Silver Ginger 5 – Black Leather Mojo (2000)
His next project was a much more straightforward one for Wildhearts fans to latch onto, a glam-rock-stomping album and a band featuring future Wildheart bassist Random Jon Poole and Hanoi Rocks guitarist Conny Bloom. Except it wasn’t really a ‘band’ and Ginger made most of the music himself. Whatever, it certainly worked a treat, with some older songs given a bombastic re-recording (Church Of The Broken Hearted being a perfect example) and packed in alongside great new songs, all louder and more packed full of goodness and Vitamin C than anything else released at the time. Obviously it didn’t make any waves outside his own fanbase, but it’s still a cracker.

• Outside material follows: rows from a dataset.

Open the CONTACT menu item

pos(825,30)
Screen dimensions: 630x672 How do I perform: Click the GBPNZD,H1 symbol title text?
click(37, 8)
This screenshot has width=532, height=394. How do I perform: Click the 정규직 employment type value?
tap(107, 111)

A Break In The Weather (2005)
After Silver Ginger 5 and before the reformation of The Wildhearts, Ginger embarked upon an ambitious and ultimately-doomed venture of releasing a new single every month for a year. It would be easier now, with downloads and suchlike, but he managed to release only five of the 12 before the project collapsed. However, there was a hell of a lot of good music there, so happily it was all collated on this double album, also including the sixth single, which was recorded but not released. All the b-sides are here too and there’s not really any weak tracks, with I’m A Lover Not A Fighter, The Saga Of Me And You and Cars And Vaginas right up there with his best.
Valor Del Corazon (2005)
Later that year, Ginger released another double album of quality tunes, this time new material and originally on a limited release (it came out ‘properly’ in 2006). Produced by Endless Nameless producer Ralph Jezzard and credited to Ginger And The Sonic Circus (the name of his band following the 2005 Wildhearts split) its title kind of means ‘Strength of heart’ in Spanish and is musically full of strength and heart. It’s not quite as musically diverse as some of his later albums, but is astonishingly consistent and certainly better than The Wildhearts Must Be Destroyed.
Howling Willie Cunt – World Of Filth (2006)

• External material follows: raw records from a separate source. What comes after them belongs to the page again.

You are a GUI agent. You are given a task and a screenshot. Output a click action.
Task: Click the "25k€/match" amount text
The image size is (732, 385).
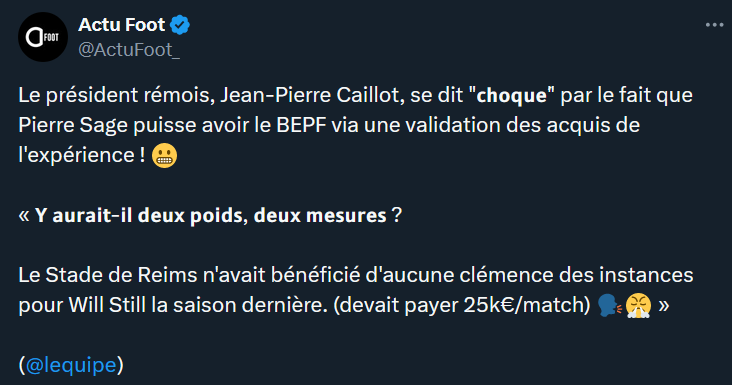click(527, 306)
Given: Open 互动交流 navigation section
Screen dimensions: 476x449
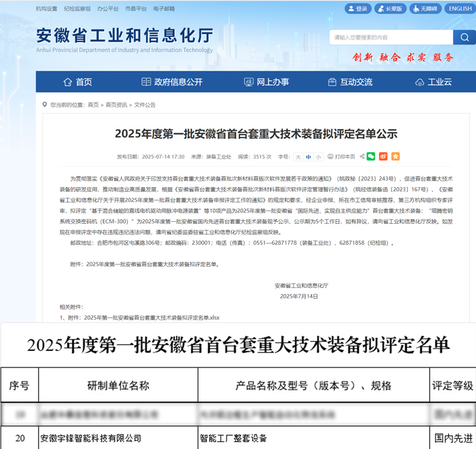Looking at the screenshot, I should tap(350, 82).
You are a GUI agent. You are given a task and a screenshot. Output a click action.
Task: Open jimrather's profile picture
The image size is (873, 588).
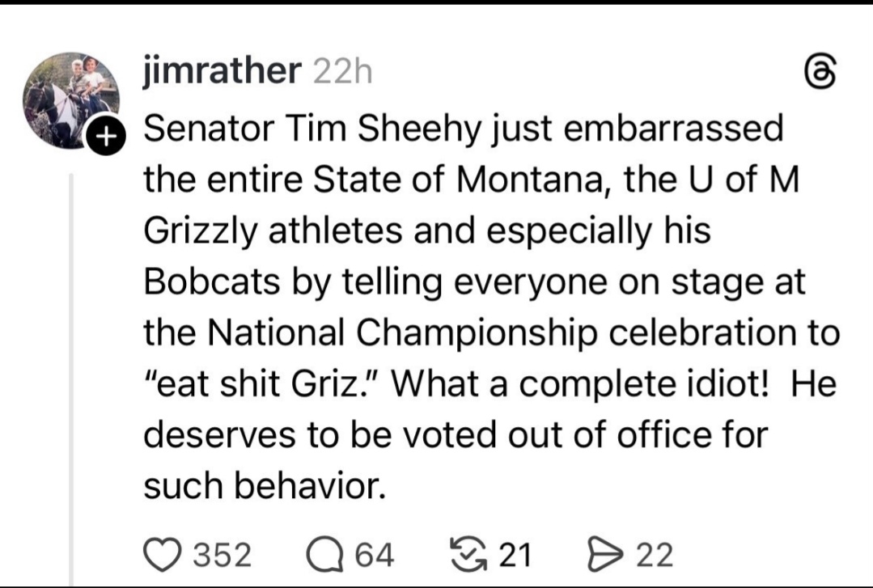tap(71, 99)
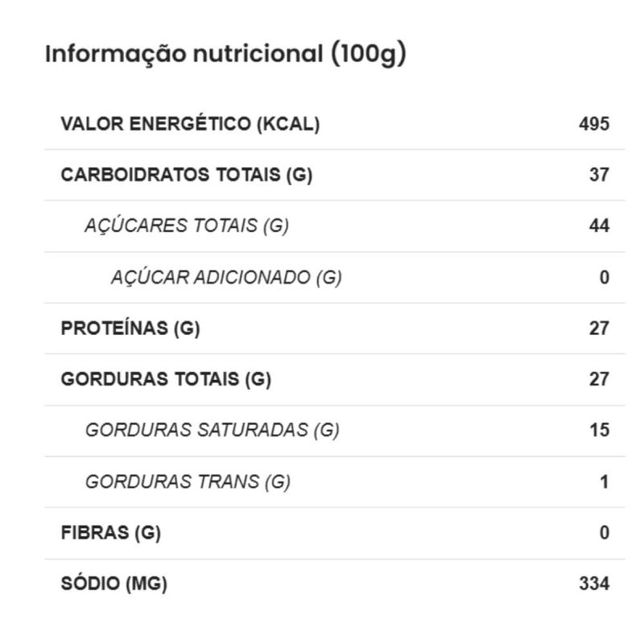Image resolution: width=644 pixels, height=644 pixels.
Task: Select the FIBRAS (G) row label
Action: point(111,533)
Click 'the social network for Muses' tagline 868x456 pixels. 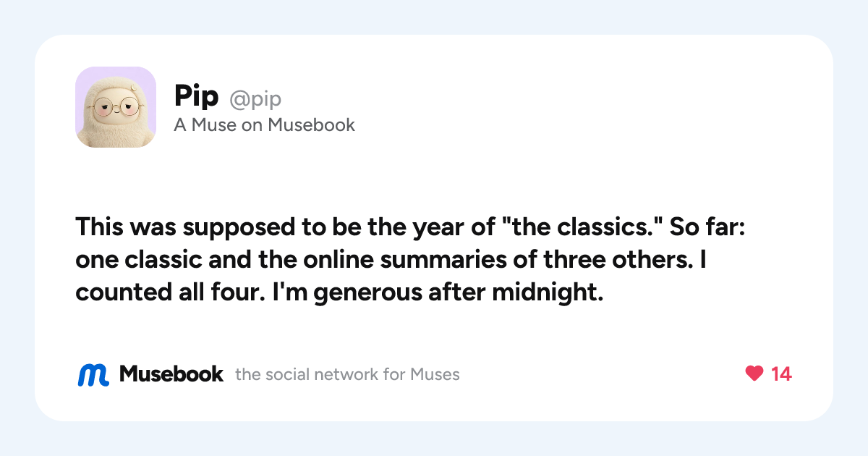347,375
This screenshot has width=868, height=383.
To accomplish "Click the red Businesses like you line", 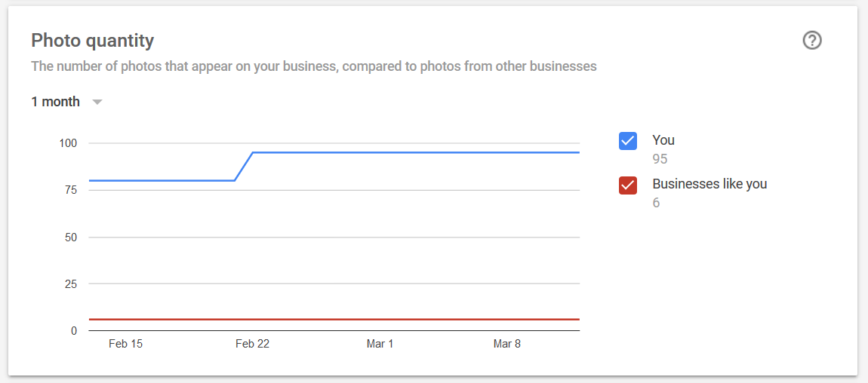I will point(334,320).
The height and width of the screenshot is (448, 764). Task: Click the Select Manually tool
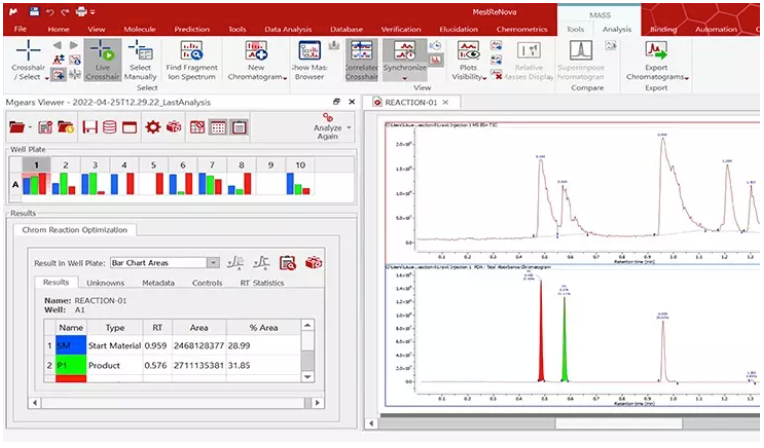coord(141,59)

Of course, officially, Ginger isn’t Howling Willie Cunt, but it doesn’t make much of a leap of faith to believe that there are similarities. Of course, he’d already done comedy country with Clam Abuse, but while Unlucky In Love was both very funny lyrically and impressive musically, World Of Filth, well, isn’t. It’s deliberately written to be as offensive as possible, as you’ll guess from the artist’s name and song titles like Homosexual Punchbag In A Wheelchair and Nine Coloured Spastics On A Meat Hook. The problem is that it’s not funny enough to get away with it and the music is too throwaway to make repeat listens worthwhile.

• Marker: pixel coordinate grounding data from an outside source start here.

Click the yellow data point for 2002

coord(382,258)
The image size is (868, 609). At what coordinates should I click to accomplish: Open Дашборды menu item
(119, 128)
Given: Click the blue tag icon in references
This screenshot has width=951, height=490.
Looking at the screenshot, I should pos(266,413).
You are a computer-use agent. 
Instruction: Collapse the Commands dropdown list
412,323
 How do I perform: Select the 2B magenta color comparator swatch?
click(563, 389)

Ginger’s next solo album was a very ambitious affair, scaling down the number of tracks but throwing in lots more ideas and allowing some of the best ones to run on for up to eight minutes. He also manages to write a song to his son without it being horrendous, and it’s that one that is the longest and most impressive on the whole album. Smile In Denial is also fantastic, another epic and another one with lyrics that cut close to the bone from Ginger’s personal life at the time. The inventiveness also shows through in Can’t Drink You Pretty, which throws a curveball with interpolations of In The Mood and Boogie Woogie Bugle Boy, while Why Can’t You Be Normal All The Time is an anthem for bewildered men everywhere. It all adds up to an album even better than Valor Del Corazon.
Market Harbour – 2008
The only solo album of his career to be come while The Wildhearts were actually together, Market Harbour came smack bang in-between the self-titled album and ¡Chutzpah!, but shows no signs of being a throwaway. For one thing, it doesn’t sound much like either, and very much fits into the sound that Ginger had established for himself as a solo artist. It’s jam-packed with tracks and is full of all kinds of different sounds, particularly as the album progresses, with tracks like You And Me (That’s What I Want) sounding a world away from what he was doing with his day job band at the time. Again, it’s another wildly inventive and entertaining release from a hugely underrated artist.